#### INFORMATION PROVIDED ####
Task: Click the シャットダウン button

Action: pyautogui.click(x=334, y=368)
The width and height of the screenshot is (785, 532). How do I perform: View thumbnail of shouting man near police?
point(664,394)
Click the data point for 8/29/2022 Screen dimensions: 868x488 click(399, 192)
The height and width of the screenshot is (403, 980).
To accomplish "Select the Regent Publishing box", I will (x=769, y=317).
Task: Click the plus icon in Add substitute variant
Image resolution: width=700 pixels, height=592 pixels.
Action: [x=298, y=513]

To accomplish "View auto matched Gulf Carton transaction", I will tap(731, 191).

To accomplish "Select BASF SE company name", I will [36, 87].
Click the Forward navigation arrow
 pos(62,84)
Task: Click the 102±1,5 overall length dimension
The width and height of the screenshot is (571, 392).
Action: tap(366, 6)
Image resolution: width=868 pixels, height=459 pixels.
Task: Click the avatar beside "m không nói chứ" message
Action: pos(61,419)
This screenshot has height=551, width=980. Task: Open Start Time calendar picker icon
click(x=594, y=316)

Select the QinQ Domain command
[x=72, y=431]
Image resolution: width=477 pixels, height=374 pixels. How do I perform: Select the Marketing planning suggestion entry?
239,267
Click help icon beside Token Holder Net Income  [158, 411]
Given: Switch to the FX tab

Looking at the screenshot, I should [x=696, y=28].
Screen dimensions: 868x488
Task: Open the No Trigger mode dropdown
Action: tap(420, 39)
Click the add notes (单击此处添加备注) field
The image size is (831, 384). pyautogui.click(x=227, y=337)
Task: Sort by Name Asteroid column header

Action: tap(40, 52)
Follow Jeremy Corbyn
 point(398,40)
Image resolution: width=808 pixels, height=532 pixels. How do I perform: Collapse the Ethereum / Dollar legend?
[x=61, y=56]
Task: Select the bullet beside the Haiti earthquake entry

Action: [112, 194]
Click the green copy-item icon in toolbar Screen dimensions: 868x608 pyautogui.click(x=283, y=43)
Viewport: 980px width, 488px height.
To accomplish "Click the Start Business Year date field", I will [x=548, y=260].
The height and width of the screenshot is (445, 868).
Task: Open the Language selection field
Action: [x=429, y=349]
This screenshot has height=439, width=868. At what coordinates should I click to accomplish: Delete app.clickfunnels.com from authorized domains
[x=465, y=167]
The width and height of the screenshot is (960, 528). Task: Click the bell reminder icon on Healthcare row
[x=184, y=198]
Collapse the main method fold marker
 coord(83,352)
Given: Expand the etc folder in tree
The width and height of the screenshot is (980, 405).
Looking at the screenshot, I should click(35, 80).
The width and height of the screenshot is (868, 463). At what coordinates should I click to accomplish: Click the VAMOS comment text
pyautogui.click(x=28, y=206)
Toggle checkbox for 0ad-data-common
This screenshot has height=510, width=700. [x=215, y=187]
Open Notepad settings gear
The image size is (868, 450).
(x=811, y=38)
####
_YOUR ASSIGNMENT_
Repeat each record word for word.

_SOLUTION BELOW_
Task: Click the シャットダウン button

Action: pyautogui.click(x=334, y=368)
The width and height of the screenshot is (785, 532). How do I perform: View thumbnail of shouting man near police?
point(664,394)
Click the data point for 8/29/2022 Screen dimensions: 868x488 click(399, 192)
The height and width of the screenshot is (403, 980).
To accomplish "Select the Regent Publishing box", I will (x=769, y=317).
Task: Click the plus icon in Add substitute variant
Image resolution: width=700 pixels, height=592 pixels.
Action: [x=298, y=513]

To accomplish "View auto matched Gulf Carton transaction", I will tap(731, 191).

To accomplish "Select BASF SE company name", I will [36, 87].
Click the Forward navigation arrow
 pos(62,84)
Task: Click the 102±1,5 overall length dimension
The width and height of the screenshot is (571, 392).
Action: tap(366, 6)
Image resolution: width=868 pixels, height=459 pixels.
Task: Click the avatar beside "m không nói chứ" message
Action: pos(61,419)
This screenshot has height=551, width=980. Task: Open Start Time calendar picker icon
click(x=594, y=316)

Select the QinQ Domain command
[x=72, y=431]
Image resolution: width=477 pixels, height=374 pixels. How do I perform: Select the Marketing planning suggestion entry?
239,267
Click help icon beside Token Holder Net Income  [158, 411]
Given: Switch to the FX tab

Looking at the screenshot, I should [x=696, y=28].
Screen dimensions: 868x488
Task: Open the No Trigger mode dropdown
Action: tap(420, 39)
Click the add notes (单击此处添加备注) field
The image size is (831, 384). pyautogui.click(x=227, y=337)
Task: Sort by Name Asteroid column header

Action: tap(40, 52)
Follow Jeremy Corbyn
 point(398,40)
Image resolution: width=808 pixels, height=532 pixels. How do I perform: Collapse the Ethereum / Dollar legend?
[x=61, y=56]
Task: Select the bullet beside the Haiti earthquake entry

Action: [112, 194]
Click the green copy-item icon in toolbar Screen dimensions: 868x608 pyautogui.click(x=283, y=43)
Viewport: 980px width, 488px height.
To accomplish "Click the Start Business Year date field", I will [x=548, y=260].
The height and width of the screenshot is (445, 868).
Task: Open the Language selection field
Action: [x=429, y=349]
This screenshot has height=439, width=868. At what coordinates should I click to accomplish: Delete app.clickfunnels.com from authorized domains
[x=465, y=167]
The width and height of the screenshot is (960, 528). Task: Click the bell reminder icon on Healthcare row
[x=184, y=198]
Collapse the main method fold marker
 coord(83,352)
Given: Expand the etc folder in tree
The width and height of the screenshot is (980, 405).
Looking at the screenshot, I should click(35, 80).
The width and height of the screenshot is (868, 463). At what coordinates should I click to accomplish: Click the VAMOS comment text
pyautogui.click(x=28, y=206)
Toggle checkbox for 0ad-data-common
This screenshot has height=510, width=700. [x=215, y=187]
Open Notepad settings gear
The image size is (868, 450).
(x=811, y=38)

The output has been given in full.